▸ What to work on: Line by line, print the records exactly.

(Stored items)
-*-*-
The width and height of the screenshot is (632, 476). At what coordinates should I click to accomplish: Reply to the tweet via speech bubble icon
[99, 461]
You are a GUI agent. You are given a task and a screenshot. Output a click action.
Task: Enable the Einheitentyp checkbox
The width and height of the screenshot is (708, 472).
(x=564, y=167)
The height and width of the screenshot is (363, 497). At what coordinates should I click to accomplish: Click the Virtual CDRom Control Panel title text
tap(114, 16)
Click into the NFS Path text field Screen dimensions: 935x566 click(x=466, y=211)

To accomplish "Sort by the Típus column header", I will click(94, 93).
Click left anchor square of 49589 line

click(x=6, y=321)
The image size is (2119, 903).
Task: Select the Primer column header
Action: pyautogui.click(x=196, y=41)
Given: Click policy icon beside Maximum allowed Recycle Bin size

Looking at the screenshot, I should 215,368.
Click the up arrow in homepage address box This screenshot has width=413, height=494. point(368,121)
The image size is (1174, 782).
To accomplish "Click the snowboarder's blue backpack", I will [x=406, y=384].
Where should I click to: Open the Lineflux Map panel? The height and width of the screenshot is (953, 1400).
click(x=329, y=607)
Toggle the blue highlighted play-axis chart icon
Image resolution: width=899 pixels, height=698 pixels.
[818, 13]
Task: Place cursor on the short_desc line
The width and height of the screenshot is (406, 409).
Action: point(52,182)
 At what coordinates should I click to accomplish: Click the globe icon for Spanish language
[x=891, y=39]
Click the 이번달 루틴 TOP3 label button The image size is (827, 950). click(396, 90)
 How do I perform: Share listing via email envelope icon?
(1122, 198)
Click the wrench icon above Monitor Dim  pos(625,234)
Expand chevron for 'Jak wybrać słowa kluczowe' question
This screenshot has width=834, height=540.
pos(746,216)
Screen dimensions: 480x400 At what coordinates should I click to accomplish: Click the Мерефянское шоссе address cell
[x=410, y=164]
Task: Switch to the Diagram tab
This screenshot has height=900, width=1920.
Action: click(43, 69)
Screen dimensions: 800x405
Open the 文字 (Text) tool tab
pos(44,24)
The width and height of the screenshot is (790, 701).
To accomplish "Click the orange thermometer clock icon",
-*-*-
▸ Exercise output:
The width and height of the screenshot is (632, 476). At what coordinates should I click to accomplish: Reply to the tweet via speech bubble icon
[99, 461]
You are a GUI agent. You are given a task and a screenshot. Output a click action.
Task: Enable the Einheitentyp checkbox
The width and height of the screenshot is (708, 472).
(x=564, y=167)
The height and width of the screenshot is (363, 497). At what coordinates should I click to accomplish: Click the Virtual CDRom Control Panel title text
tap(114, 16)
Click into the NFS Path text field Screen dimensions: 935x566 click(x=466, y=211)

To accomplish "Sort by the Típus column header", I will click(94, 93).
Click left anchor square of 49589 line

click(x=6, y=321)
The image size is (2119, 903).
Task: Select the Primer column header
Action: pyautogui.click(x=196, y=41)
Given: Click policy icon beside Maximum allowed Recycle Bin size

Looking at the screenshot, I should 215,368.
Click the up arrow in homepage address box This screenshot has width=413, height=494. point(368,121)
The image size is (1174, 782).
To accomplish "Click the snowboarder's blue backpack", I will [x=406, y=384].
Where should I click to: Open the Lineflux Map panel? The height and width of the screenshot is (953, 1400).
click(x=329, y=607)
Toggle the blue highlighted play-axis chart icon
Image resolution: width=899 pixels, height=698 pixels.
[818, 13]
Task: Place cursor on the short_desc line
The width and height of the screenshot is (406, 409).
Action: point(52,182)
 At what coordinates should I click to accomplish: Click the globe icon for Spanish language
[x=891, y=39]
Click the 이번달 루틴 TOP3 label button The image size is (827, 950). click(396, 90)
 How do I perform: Share listing via email envelope icon?
(1122, 198)
Click the wrench icon above Monitor Dim  pos(625,234)
Expand chevron for 'Jak wybrać słowa kluczowe' question
This screenshot has width=834, height=540.
pos(746,216)
Screen dimensions: 480x400 At what coordinates should I click to accomplish: Click the Мерефянское шоссе address cell
[x=410, y=164]
Task: Switch to the Diagram tab
This screenshot has height=900, width=1920.
Action: click(43, 69)
Screen dimensions: 800x405
Open the 文字 (Text) tool tab
pos(44,24)
The width and height of the screenshot is (790, 701).
To accomplish "Click the orange thermometer clock icon",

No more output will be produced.